Conditions amenable to surgery account for an estimated 11-15% of the global disease burden, with 1.4 million preventable deaths occurring annually. Yet, access to surgical care around the world continues to be inequitable, particularly in Sub-Saharan African (SSA) countries where the performance of health systems is undermined by chronic resource scarcity and severe surgical workforce shortages. It is estimated that up to 95% of the population in SSA has limited access to safe, affordable surgical and anaesthetic care because general surgical services are concentrated around urban centres. If comprehensive universal health coverage is to be achieved, the surgical needs of rural dwellers need to be met.
A key challenge, however, is the shortage of qualified staff – surgical clinicians, anaesthetists and nurses – aggravated by labour migration, with as few as one surgeon per 2.5 million people in some SSA rural settings. This human resource gap is often filled by health professionals with non-specialist training such as medical officers, non-physician clinicians and general nurses.
This presentation will highlight effective surgical workforce training and health systems strengthening interventions implemented in sub-Saharan Africa.

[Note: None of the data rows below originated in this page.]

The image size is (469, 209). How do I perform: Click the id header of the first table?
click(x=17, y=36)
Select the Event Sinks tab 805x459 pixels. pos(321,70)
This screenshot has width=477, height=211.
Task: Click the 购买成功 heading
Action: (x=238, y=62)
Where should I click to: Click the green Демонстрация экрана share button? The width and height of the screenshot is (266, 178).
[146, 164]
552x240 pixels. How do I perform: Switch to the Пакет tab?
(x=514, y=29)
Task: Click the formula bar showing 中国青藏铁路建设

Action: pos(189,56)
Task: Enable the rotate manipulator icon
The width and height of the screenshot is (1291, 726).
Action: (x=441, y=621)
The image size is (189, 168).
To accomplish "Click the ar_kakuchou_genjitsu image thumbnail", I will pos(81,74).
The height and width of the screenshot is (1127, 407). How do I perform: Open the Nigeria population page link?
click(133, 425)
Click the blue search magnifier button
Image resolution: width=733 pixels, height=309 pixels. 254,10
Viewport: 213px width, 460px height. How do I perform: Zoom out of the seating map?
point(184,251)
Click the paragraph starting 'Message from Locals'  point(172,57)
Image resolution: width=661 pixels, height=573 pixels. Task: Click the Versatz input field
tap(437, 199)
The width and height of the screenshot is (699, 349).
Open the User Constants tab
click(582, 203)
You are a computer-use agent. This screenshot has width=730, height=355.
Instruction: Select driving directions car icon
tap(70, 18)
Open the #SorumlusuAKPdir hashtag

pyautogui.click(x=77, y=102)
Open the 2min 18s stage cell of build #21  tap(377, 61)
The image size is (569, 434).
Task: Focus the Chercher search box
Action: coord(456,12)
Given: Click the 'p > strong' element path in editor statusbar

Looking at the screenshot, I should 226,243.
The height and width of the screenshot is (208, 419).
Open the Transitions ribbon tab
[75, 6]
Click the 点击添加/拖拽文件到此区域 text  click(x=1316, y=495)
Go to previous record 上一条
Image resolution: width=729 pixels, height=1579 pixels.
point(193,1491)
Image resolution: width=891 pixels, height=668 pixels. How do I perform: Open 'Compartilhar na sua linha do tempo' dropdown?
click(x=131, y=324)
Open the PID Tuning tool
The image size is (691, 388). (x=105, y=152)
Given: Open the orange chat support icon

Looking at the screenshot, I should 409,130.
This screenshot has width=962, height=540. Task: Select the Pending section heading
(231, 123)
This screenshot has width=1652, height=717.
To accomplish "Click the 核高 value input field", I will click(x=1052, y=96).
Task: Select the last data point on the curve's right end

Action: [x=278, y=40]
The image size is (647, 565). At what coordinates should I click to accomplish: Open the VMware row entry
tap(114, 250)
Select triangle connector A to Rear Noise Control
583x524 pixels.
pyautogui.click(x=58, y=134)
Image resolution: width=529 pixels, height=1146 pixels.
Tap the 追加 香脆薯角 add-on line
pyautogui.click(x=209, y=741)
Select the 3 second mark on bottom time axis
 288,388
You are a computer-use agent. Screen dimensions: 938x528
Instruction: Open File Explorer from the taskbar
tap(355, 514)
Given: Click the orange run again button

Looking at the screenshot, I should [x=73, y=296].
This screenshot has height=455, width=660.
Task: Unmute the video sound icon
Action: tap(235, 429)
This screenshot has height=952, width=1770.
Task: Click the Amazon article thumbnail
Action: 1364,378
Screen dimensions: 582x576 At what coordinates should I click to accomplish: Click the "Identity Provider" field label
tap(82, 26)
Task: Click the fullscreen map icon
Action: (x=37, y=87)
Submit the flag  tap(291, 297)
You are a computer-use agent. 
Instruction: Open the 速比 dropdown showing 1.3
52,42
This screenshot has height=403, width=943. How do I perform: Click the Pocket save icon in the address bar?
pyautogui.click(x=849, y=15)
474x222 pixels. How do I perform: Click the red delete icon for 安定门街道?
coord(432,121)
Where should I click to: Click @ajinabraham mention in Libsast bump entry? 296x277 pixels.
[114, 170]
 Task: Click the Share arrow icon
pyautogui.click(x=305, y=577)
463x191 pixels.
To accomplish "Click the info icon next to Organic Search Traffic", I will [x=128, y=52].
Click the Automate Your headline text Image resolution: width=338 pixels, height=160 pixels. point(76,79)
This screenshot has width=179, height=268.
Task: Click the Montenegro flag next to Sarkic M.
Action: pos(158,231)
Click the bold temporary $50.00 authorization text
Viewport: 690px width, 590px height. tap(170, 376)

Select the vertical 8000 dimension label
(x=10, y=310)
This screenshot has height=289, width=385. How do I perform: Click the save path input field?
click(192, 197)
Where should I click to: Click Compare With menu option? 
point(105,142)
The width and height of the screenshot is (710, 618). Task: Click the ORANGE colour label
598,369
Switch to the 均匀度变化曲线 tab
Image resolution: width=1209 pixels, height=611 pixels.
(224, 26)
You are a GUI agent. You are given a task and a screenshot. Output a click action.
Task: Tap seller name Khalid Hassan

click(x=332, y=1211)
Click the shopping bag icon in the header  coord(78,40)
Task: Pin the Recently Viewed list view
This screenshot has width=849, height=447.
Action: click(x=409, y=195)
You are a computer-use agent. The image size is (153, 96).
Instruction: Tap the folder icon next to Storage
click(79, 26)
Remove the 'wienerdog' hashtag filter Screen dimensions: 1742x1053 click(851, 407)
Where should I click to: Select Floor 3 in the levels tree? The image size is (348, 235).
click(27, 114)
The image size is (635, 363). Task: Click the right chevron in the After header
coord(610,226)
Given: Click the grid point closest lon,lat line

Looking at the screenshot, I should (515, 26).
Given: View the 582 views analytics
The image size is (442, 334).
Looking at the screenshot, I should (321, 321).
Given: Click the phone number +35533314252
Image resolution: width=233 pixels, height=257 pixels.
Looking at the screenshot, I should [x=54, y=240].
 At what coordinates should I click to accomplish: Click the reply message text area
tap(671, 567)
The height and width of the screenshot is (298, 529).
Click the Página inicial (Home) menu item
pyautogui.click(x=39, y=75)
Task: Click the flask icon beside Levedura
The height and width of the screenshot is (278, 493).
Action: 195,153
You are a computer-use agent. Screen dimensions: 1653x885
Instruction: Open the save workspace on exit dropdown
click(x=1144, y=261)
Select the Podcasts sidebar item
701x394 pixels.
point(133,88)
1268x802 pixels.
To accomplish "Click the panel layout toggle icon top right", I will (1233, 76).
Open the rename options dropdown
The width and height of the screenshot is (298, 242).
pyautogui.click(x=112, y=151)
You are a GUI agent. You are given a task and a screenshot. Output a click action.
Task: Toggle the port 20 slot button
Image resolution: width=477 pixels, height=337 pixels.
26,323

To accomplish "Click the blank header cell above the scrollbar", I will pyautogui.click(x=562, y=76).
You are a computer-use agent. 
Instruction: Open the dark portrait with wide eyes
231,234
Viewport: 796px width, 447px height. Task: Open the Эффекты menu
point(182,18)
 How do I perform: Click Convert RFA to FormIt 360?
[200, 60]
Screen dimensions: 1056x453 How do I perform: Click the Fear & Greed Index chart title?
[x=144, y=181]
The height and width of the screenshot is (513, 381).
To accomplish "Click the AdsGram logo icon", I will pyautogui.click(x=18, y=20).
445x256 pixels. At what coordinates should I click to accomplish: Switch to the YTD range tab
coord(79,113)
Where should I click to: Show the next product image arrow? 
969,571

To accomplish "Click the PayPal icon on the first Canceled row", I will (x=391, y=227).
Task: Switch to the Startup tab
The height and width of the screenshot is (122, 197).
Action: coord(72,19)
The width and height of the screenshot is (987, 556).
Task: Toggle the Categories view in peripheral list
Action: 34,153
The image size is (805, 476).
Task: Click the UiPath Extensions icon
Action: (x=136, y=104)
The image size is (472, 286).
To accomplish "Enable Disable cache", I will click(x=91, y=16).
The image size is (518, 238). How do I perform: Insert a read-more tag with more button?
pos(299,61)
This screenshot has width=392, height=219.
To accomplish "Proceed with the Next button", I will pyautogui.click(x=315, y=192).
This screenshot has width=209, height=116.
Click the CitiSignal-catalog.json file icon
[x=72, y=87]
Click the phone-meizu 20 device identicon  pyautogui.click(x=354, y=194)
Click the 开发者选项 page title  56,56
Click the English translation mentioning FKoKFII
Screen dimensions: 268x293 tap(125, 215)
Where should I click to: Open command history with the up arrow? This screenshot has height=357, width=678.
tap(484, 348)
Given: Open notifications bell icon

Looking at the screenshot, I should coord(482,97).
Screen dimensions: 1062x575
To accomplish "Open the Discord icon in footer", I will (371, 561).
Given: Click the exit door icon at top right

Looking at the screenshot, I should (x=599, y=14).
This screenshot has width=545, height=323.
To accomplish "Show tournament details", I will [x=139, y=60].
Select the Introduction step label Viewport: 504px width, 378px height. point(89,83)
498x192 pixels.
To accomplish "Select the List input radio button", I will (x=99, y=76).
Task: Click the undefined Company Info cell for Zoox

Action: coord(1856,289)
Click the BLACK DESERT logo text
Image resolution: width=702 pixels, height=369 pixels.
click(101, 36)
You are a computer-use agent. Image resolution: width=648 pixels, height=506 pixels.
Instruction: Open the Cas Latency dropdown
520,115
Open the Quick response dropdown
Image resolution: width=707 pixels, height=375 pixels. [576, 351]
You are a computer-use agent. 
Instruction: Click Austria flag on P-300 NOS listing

Dr Jakub Gajewski is the Director of Research at RCSI Institute of Global Surgery. He is a health sociologist with nearly twenty years of research, teaching and project management experience in global health. He has been involved in several population-based studies, including studies of young people’s well-being, diabetes and epilepsy conducted in over 50 countries worldwide. He was the lead researcher on the COST-Africa project 2011-2016, which implemented on the-job-training of non-physician clinicians in Malawi and tested the supervision model for this cadre in Zambia. He was the international coordinator and the lead researcher for the Horizon 2020-funded SURG-Africa project which successfully developed and delivered a capacity-building intervention targeting non-specialist surgical providers at district hospitals in Malawi, Zambia and Tanzania. Currently, he is the PI on the kidSURG project, scaling up the non-specialist training model tested in SURG-Africa to address the needs of surgical paediatric patients in rural Malawi. He is also co-PI in the MeLD-Track project in Zambia, documenting the contribution of non-specialist surgical providers in rural hospitals.